━━━━━ EXTRACTED INFORMATION ━━━━━
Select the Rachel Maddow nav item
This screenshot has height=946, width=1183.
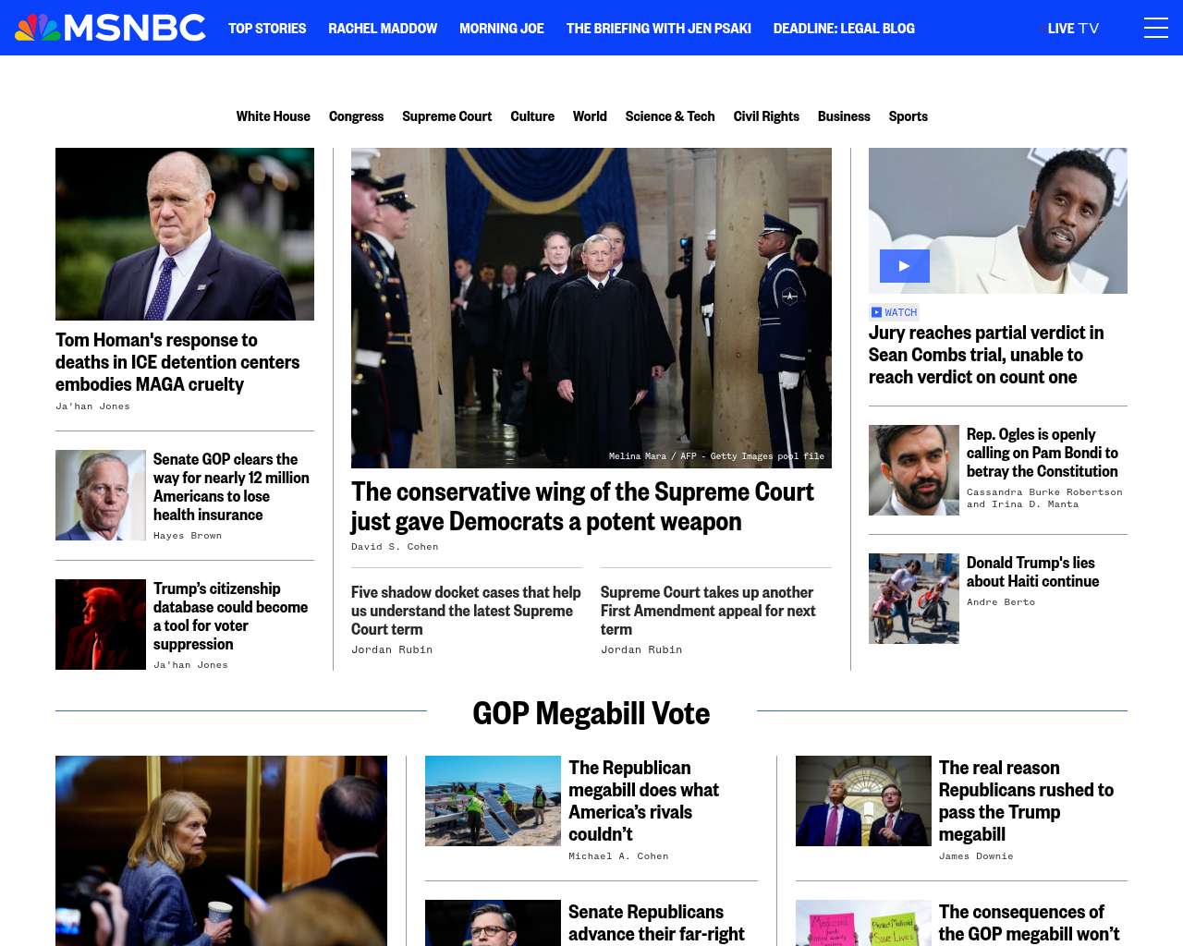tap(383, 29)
━━━━━
━━━━━ EXTRACTED INFORMATION ━━━━━
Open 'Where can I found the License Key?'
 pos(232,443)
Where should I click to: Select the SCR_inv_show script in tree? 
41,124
━━━━━
━━━━━ EXTRACTED INFORMATION ━━━━━
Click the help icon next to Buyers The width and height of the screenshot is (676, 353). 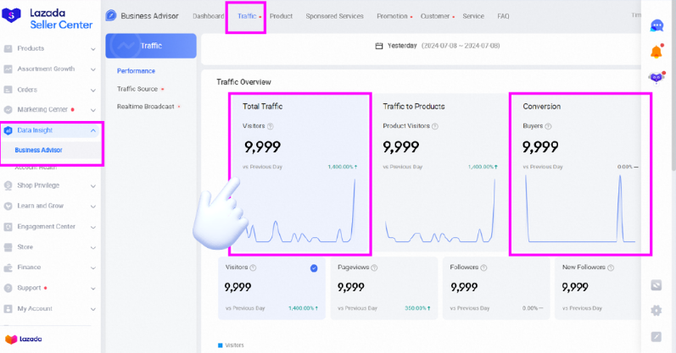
━━━━━
Write out again the lines beginning at the one containing "Select the Rachel Maddow nav item" and stopping after the one containing "tap(383, 29)", requests included. Shift every coordinate in the answers up by 26, and omit the pictures.

### EXERCISE ANSWER
Select the Rachel Maddow nav item
This screenshot has height=946, width=1183.
tap(409, 55)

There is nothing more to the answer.